Die Seelen werden mit einem bunt geschmückten Altar empfangen. Neben Fotos der Verstorbenen, Blumen und Kerzen enthalten die Altare verschiedene Lebensmittel.
Die T'anta Wawas ("Kinder aus Brot") sind süße Gebäcke in Form von Personen mit bunten Gesichtern, die die Verstorbenen verkörpern sollen. Gebackene Leitern sollen den Seelen den Ab- und Aufstieg vom Himmel auf die Erde und wieder zurück ermöglichen. Manchmal bekommen sie dabei auch Hilfe von gebackenen Pferden oder Lamas, auf denen die Seelen ihren Weg antreten können. Meist beinhaltet der Altar auch noch andere süße Gebäcke, getrocknete Früchte, Süßigkeiten oder Alkohol, damit die Verstorbenen sich stärken und die Süße des Lebens genießen können.
Eine weitere Tradition ist es, das Brot in den Tagen nicht zu kaufen, sondern selber zu backen.

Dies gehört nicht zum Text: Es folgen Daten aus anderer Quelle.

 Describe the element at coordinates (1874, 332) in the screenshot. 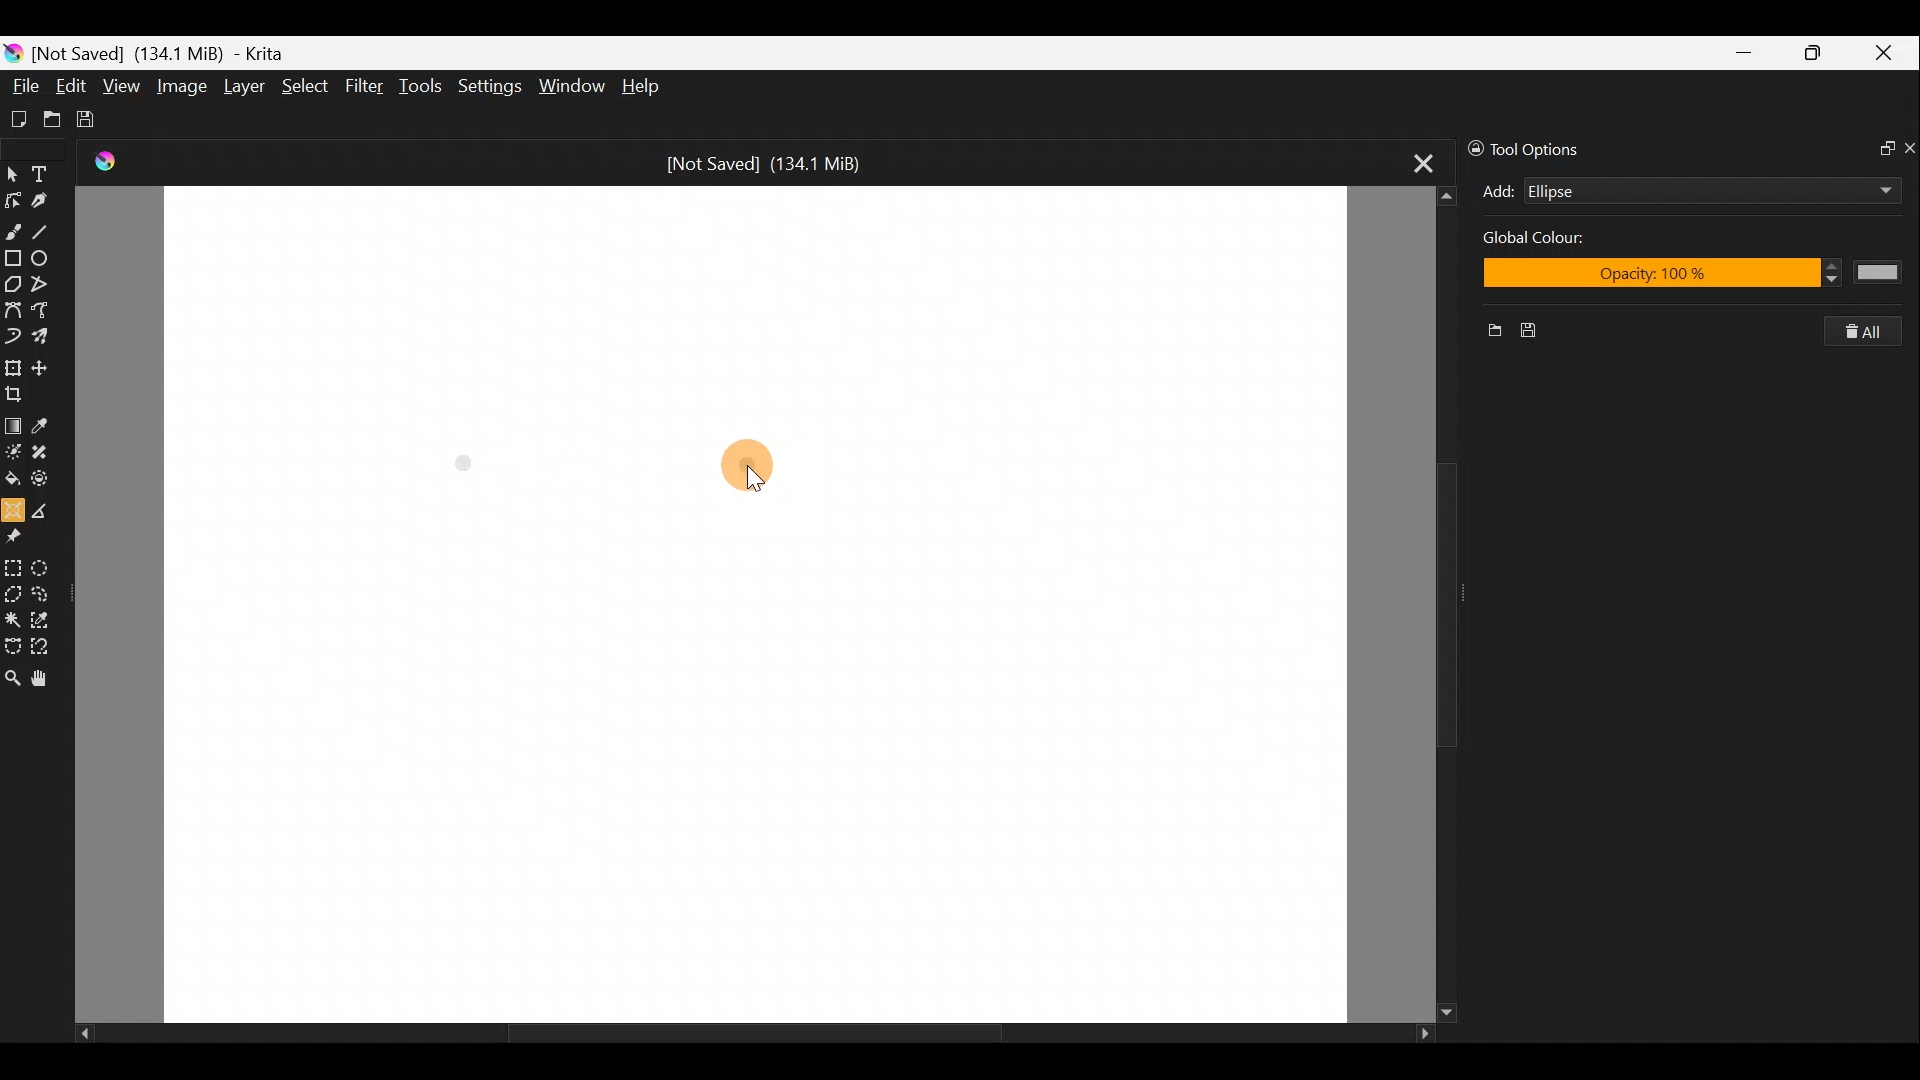

I see `Delete all` at that location.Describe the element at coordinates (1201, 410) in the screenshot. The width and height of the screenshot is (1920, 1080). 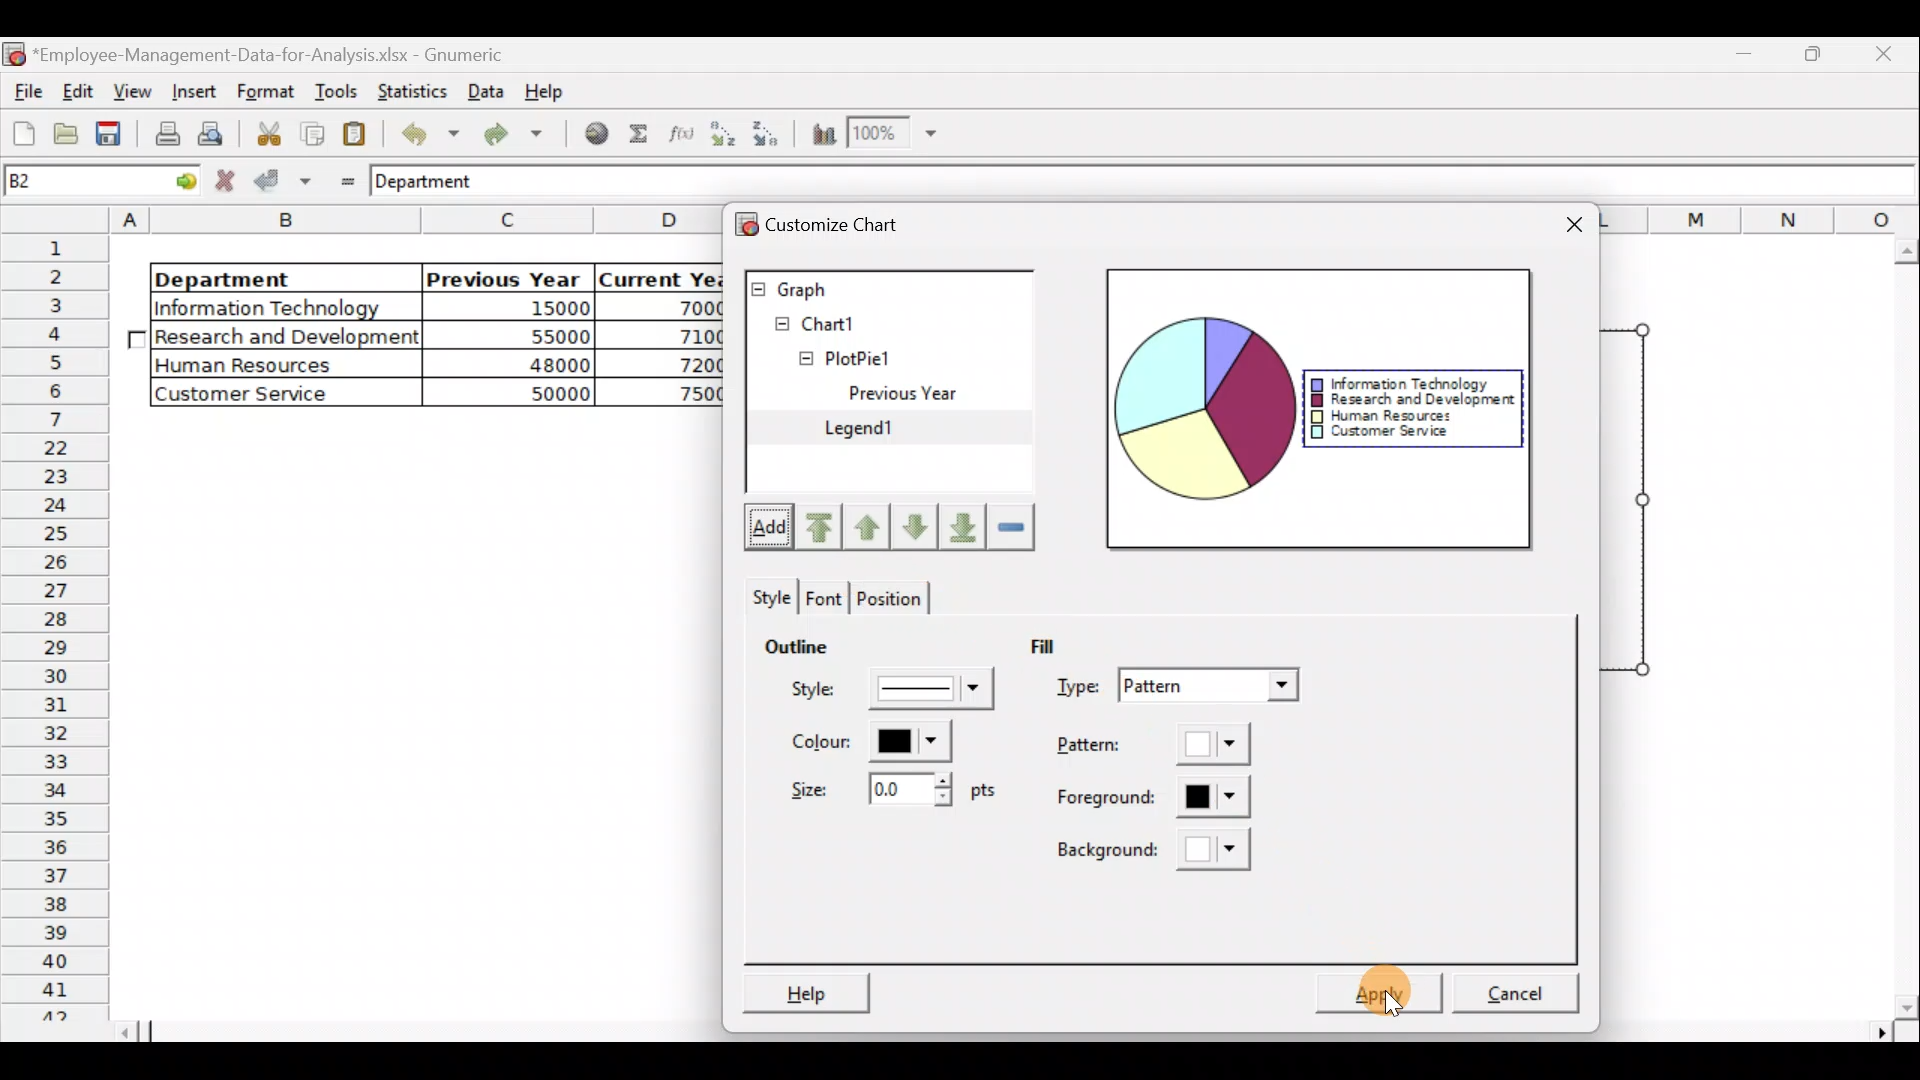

Viele Bolivianer besuchen an Todos Santos die Gräber ihrer Ahnen auf dem Friedhof und richten dort den Altar ein, andere Familien empfangen die Seelen in ihrem Haus.

T'anta Wawas und anderes Gebäck auf dem Markt Musik auf dem Friedhof

Um 12 Uhr am 01.11 kommen die Seelen der Verstorbenen pünktlich zum Mittagessen bei ihren Familien an, um mit ihnen gemeinsam ihr Lieblingsgericht zu genießen, welches zu diesem Anlass extra zubereitet wird.
Die Seelen begleiten einen ganzen Tag lang ihre Familie, bis sie am 02.11 nach dem Mittagessen wieder in den Himmel zurückkehren.

Todos Santos ist kein Fest der Trauer, im Gegenteil, es wird viel gesungen, gebetet und gefeiert. Die Menschen genießen die gemeinsame Zeit mit ihren Liebsten und feiern die Toten.
Für diesen wichtigen Tag wurden sogar fast alle Blockaden und Proteste pausiert und die Menschen waren friedlich.

Ich durfte diese Tradition mit meiner Gastfamilie miterleben, die ihre verstorbenen Familienmitglieder empfangen hat. Mir gefällt dieser Brauch sehr, da man an die Toten denkt, sie ehrt und sich darüber freut, dass sie bei einem sind, anstatt zu trauern.